Potential Uses for a Limited Appearance in Criminal Defense
As noted above, successful criminal defense requires consideration of broader issues in the case and the incorporation of negotiation and trial strategies. But there may still be situations in which a limited appearance can make sense. Two possibilities are discussed briefly below.
Arraignment or Initial Appearance – Recalling a Bench Warrant
When a criminal case is first filed in Utah, the prosecutor will often include a written request that the court issue an arrest warrant. If the court grants the warrant request, setting a court date (arraignment or initial appearance) or filing a motion to recall the bench warrant can be time-critical steps in avoiding arrest and jail.
Because time and speed are important at this stage of the defense case, it can make sense to file only a limited appearance in accordance with Rule 75. Further details of a representation agreement can then be worked out after the warrant has been recalled.
Motion to Suppress Evidence
A motion to suppress (on 4th Amendment or 5th Amendment grounds) will often involve more than one court hearing.
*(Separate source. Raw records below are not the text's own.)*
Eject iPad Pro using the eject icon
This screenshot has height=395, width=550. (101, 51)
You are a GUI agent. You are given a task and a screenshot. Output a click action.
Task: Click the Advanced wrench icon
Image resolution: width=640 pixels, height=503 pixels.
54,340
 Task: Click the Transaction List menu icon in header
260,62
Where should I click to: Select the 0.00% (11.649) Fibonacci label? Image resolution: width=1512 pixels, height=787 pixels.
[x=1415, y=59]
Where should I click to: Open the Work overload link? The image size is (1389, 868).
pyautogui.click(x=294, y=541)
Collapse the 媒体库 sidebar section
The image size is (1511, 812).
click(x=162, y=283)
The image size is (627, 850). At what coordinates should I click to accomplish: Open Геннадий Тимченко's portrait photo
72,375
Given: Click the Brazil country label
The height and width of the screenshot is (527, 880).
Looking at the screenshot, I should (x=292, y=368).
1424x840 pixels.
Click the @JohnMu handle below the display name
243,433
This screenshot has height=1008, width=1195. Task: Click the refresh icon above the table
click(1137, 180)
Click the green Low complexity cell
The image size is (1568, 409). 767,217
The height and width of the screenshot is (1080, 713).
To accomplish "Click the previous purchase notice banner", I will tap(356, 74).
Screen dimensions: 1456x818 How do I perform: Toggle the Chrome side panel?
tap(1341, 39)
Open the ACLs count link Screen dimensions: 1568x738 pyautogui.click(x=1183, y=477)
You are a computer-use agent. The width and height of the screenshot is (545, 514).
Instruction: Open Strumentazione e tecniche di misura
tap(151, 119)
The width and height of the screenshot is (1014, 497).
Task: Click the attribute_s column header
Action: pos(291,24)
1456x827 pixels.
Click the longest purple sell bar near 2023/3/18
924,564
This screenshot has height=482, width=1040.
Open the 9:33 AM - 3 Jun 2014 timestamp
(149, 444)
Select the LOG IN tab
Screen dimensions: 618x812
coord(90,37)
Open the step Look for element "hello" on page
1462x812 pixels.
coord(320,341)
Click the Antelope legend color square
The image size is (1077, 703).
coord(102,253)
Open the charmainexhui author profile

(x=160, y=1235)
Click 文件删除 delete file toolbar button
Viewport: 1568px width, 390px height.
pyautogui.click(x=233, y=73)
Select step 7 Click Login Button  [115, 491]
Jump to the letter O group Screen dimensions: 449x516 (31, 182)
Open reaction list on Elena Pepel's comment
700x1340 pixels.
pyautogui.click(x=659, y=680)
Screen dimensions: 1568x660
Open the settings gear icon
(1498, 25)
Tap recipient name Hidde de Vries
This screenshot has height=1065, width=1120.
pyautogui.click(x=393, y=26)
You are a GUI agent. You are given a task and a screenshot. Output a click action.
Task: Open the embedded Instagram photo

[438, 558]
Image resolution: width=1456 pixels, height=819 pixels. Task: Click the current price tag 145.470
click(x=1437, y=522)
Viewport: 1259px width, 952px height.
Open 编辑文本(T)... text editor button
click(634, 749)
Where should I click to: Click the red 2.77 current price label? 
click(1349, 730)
But because suppression involves a single specific motion, a limited appearance is allowable under Rule 75.
Caution, however, should be exercised in deciding whether a limited appearance is appropriate for a suppression motion. Because suppression of evidence is often part of a larger case strategy to put pressure on the prosecution to negotiate more reasonably, a defense attorney must have a solid understanding of other important issues in the case.
Circumstances are rare under which a limited appearance of counsel would be helpful or appropriate in Utah criminal defense cases. But when filing a limited appearance does make sense, it is important to be sure that the client understands the nature of such limitations and that the requirements of Rule 75 are followed.
** Notice to Non-Attorneys: Please be aware that this article is intended for use by licensed attorneys practicing in Utah courts. It is best understood in context with other relevant statutes, procedural rules, and constitutional principles. If you are facing criminal prosecution, we strongly advice contacting a qualified defense attorney for assistance.